When the first civil trial over the Flint water crisis began in February 2022, the COVID-19 pandemic meant that the federal court in Michigan couldn’t let everyone who wanted to attend in the door. The case was important both locally and nationally: Four children exposed to lead in the drinking water had sued two engineering firms, accusing them of failing to conduct critical testing and treatment. But how could journalists and the public watch the trial, when social distancing requirements barred many of them from the courthouse?
Thankfully, the Judicial Conference — a policymaking body for federal courts — had made an exception to their long-standing ban on broadcasting court proceedings early in the pandemic. The exception allowed judges, including for the Michigan court, to use technology to allow the public to access both criminal and civil cases remotely. Reporters used that remote access to cover the entire Flint water trial, which ended with a deadlocked jury.
Letting the press and the public observe court proceedings from afar became commonplace during the pandemic. The public watched as former Police Officer Derek Chauvin was convicted of murdering George Floyd. It listened to a failed attempt by the Trump campaign to overturn the election results in Pennsylvania. It even heard someone — potentially a Supreme Court Justice — flush a toilet during oral arguments. (More importantly, it also heard live audio of oral arguments in numerous groundbreaking cases.)
Now that the pandemic has ended, however, that remote access is starting to be rolled back. The ability for judges to broadcast criminal proceedings in federal court, which had been authorized by statute, ended on May 10. The authority to provide remote audio access to civil and bankruptcy proceedings, which was established by a Judicial Conference policy, is set to expire on September 21.
According to news reports, the Judicial Conference will consider a new policy in September that would maintain remote public audio access for civil and bankruptcy cases. However, unlike during the pandemic, remote audio access would be allowed only in proceedings that don’t have witness testimony.

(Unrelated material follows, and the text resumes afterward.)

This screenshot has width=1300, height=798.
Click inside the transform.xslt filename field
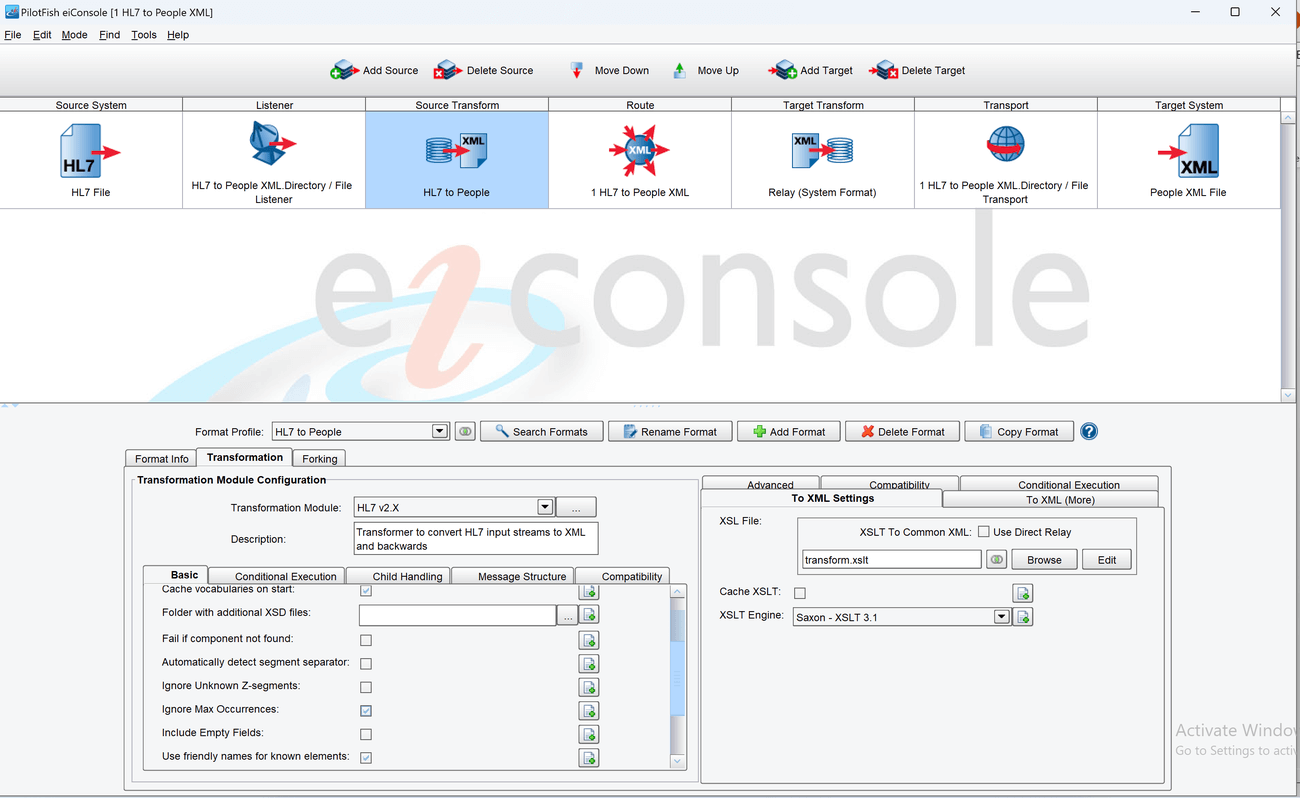click(890, 559)
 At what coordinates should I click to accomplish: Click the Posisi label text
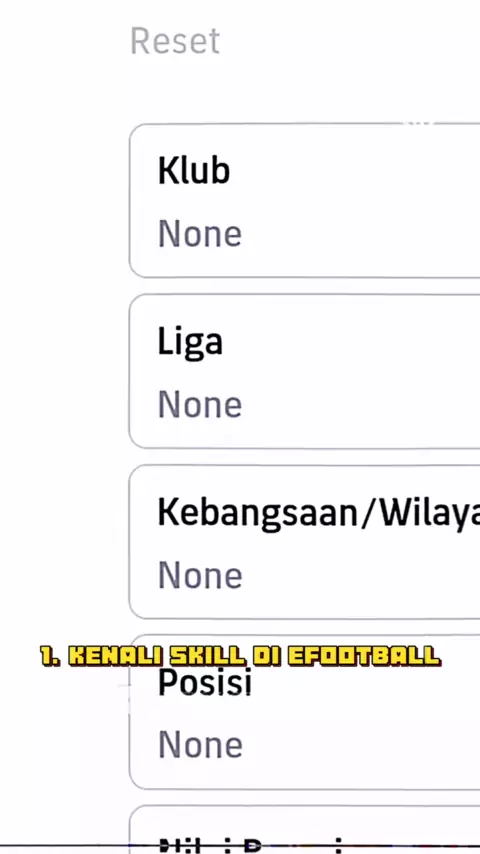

There’s no reason for the Judicial Conference to take this half-measure. Experience from the pandemic shows that it’s possible to provide remote public audio access to witness testimony, and that the public and the press benefit from that access. In the Flint water trial, for example, news outlets repeatedly reported about newsworthy witness testimony that they only had access to because they could listen to it remotely.
That’s why a coalition of 33 civil society and news media organizations, led by Freedom of the Press Foundation (FPF) and judicial watchdog group Fix the Court, has urged the Judicial Conference to adopt a new policy that continues to permit remote public audio access to civil and bankruptcy proceedings, including those in which a witness testifies. Our full letter to the Judicial Conference is below.
Simply put, the Judicial Conference shouldn’t reverse pandemic-era changes that made it possible for more members of the public and more journalists to listen to trials. Most people can’t go to newsworthy trials in person, especially if they don’t live near the courthouse. Remote audio access opens up court proceedings worldwide, so anyone who’s interested can listen in. These advances in technology allow for greater public access and should be embraced, not limited.
Of course, we also have the technology to provide even better access to court proceedings through video broadcasts. Because the Judicial Conference isn’t considering video broadcasts at its September meeting, the coalition letter doesn’t address that issue. But in FPF’s view, courts at all levels, from the Supreme Court on down, should give the public full video and audio access to all proceedings.
However, until cameras are finally allowed in courtrooms, remote public audio access is the next best thing. The pandemic proved that federal courts can offer remote public audio access to court proceedings, including witness testimony. It showed that journalists use this access to inform the public. Let’s not end or change a policy that’s provided so much benefit to the press and the public just because a terrible public health emergency is over.